Clinician who left lasting mark on Irish medical system
Graham Neale: Born: August 11th, 1929; Died: October 5th 2013
There was a distinct pattern of struggle against the odds in the life and work of Graham Neale, who has died aged 84.
Professor of clinical medicine at Trinity College Dublin from 1976 until 1980, he left an enduring mark on the Irish medical system through his work at St James’s Hospital in Dublin, and on the British National Health Service (NHS) through his championing of patient rights in the face of medical shortcomings.
Coming to Dublin from the postgraduate medicine school at Hammersmith Hospital in London, he found a situation in Ireland which puzzled him. In Britain, he told the Irish Medical Times, there was a teaching hospital for approximately every 3½ million people while in Ireland there were five.
Prof Neale faced the challenge of developing a single teaching hospital for Trinity at St James’s, where there was no tradition of academic medicine.
“The medical faculty at TCD,” he wrote in an unpublished memoir, “had an outstanding history but had fallen far behind the times. It taught its medical students in six small hospitals spread across the city in impossibly outdated buildings.”
A plan was agreed by politicians and the university board for the rebuilding of St James’s Hospital, formerly St Kevin’s, but “the power of politicians, priests and senior doctors knew no bounds”, wrote Prof Neale.
When Charles Haughey, then minister for health, arrived at a St James’s open day he was expecting him to announce this plan, but instead heard him announce plans for a new hospital at Beaumont, in the heart of Haughey’s own constituency.
Prof Neale, nonetheless, achieved something remarkable at St James’s in the opinion of two young doctors he taught there, Davis Coakley and Des O’Neill.
Prof Neale first encountered difficulty in attracting consultants to St James’s, said Dr Coakley, as there were no private beds there.
“He had come from a background in the NHS where eminent clinicians had practically no private practice . . . He found Irish medicine complicated and very frustrating.”
But he persisted and gathered around him a small group of dedicated younger doctors. “Now St James’s is one of the most successful teaching hospitals in Europe,” said Dr Coakley. It developed against the odds “because it had a cadre of consultants who were not concerned with private practice”.
Dr O’Neill remembers Prof Neale as “a very humane, very interested teacher”. “There was a lack of pretence or showiness about him. He brought a message to the Dublin medical world it needed to hear at that time.”
Graham Neale was born the second of five children of a railway clerk and his Jersey-born wife in Hounslow, Middlesex, in 1929. Educated at Isleworth Grammar School and King’s College, London, he originally qualified as a teacher.

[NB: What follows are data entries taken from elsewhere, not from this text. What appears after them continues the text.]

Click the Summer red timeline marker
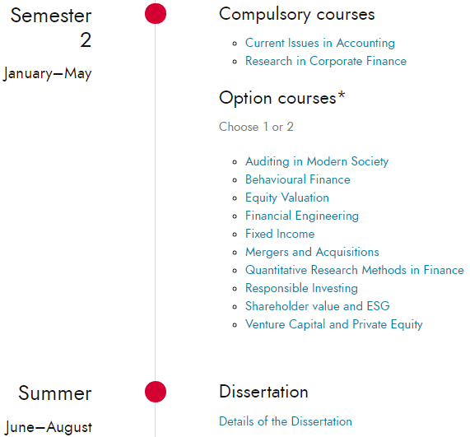 [x=156, y=392]
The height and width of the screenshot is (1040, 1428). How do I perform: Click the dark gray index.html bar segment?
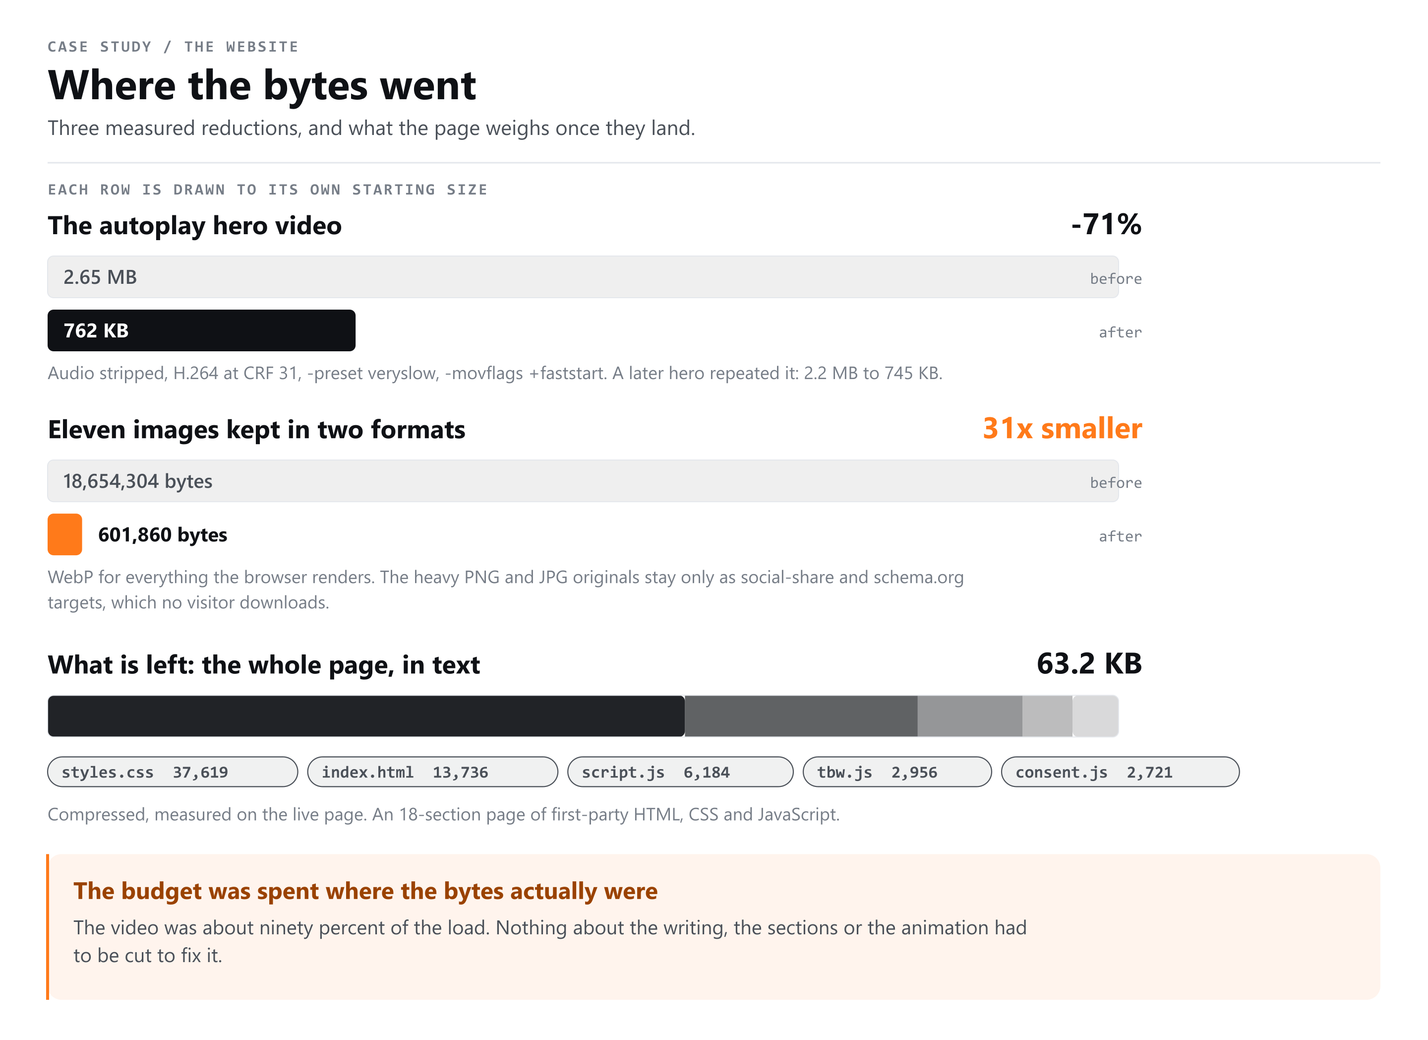tap(801, 716)
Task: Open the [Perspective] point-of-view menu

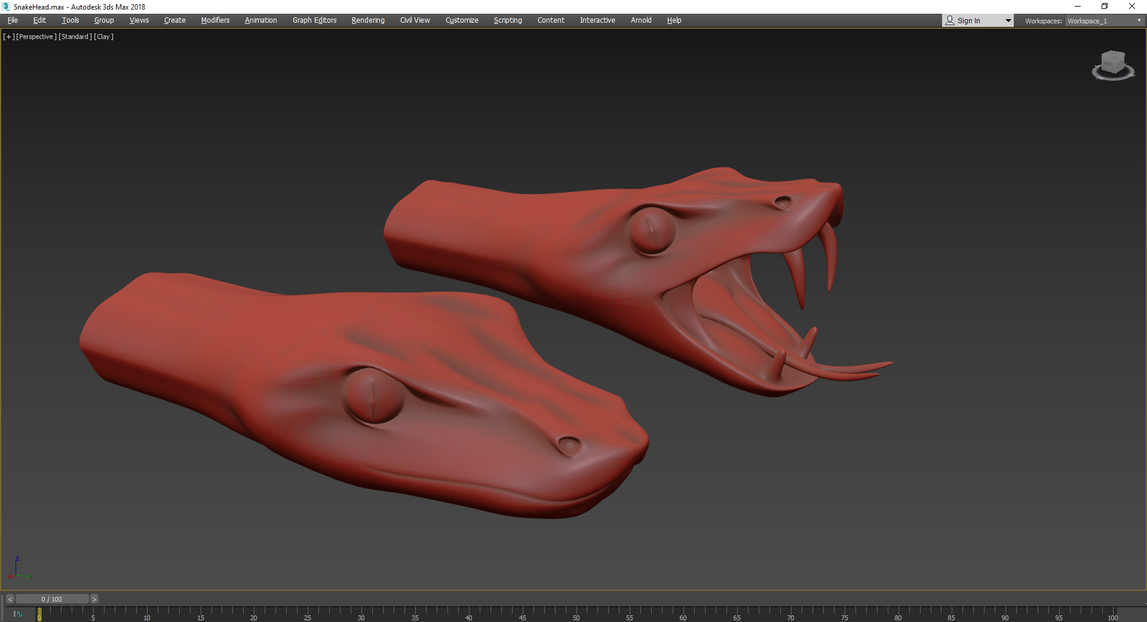Action: coord(36,36)
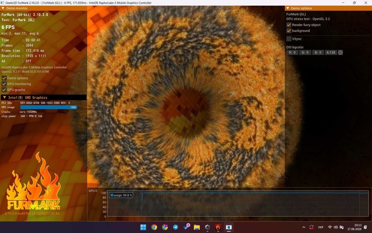372x233 pixels.
Task: Toggle the GPU graphs checkbox
Action: click(x=4, y=89)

As a teenager he had hankered after a medical career but had no qualifications in chemistry or biology and no money for fees.
After national service in the RAF, however, he used a service gratuity to prepay his fees at Bristol University medical school, where he studied the required subjects during a premedical year and from which he graduated, laden with prizes, in 1960. After a year on a fellowship in Stockholm, he worked successively at Bristol Royal Infirmary and the RPSM at Hammersmith Hospital, specialising in gastroenterology.
After Dublin, he worked at Addenbrooke’s Hospital in Cambridge, where he helped to develop a pioneering method of intravenous feeding and lectured at the university. After retirement, he continued his academic work at University College and Imperial College, London.
Later in his career Neale became much concerned with patient safety, and was a trustee of the charity Action against Medical Accidents. He was lead clinician of a renowned study, Adverse Effects in British Hospitals, which has been cited more than 1,500 times in scientific journals. He was frequently called to appear as an expert witness.
Neale was married twice, first to Shirley Green, with whom he had a son and a daughter, Ian and Elizabeth, (marriage dissolved); second, in 1971, to Rosemary Geoghegan, with whom he also had a son and a daughter, Fiona and Johnathan. He is survived by his children and grandchildren.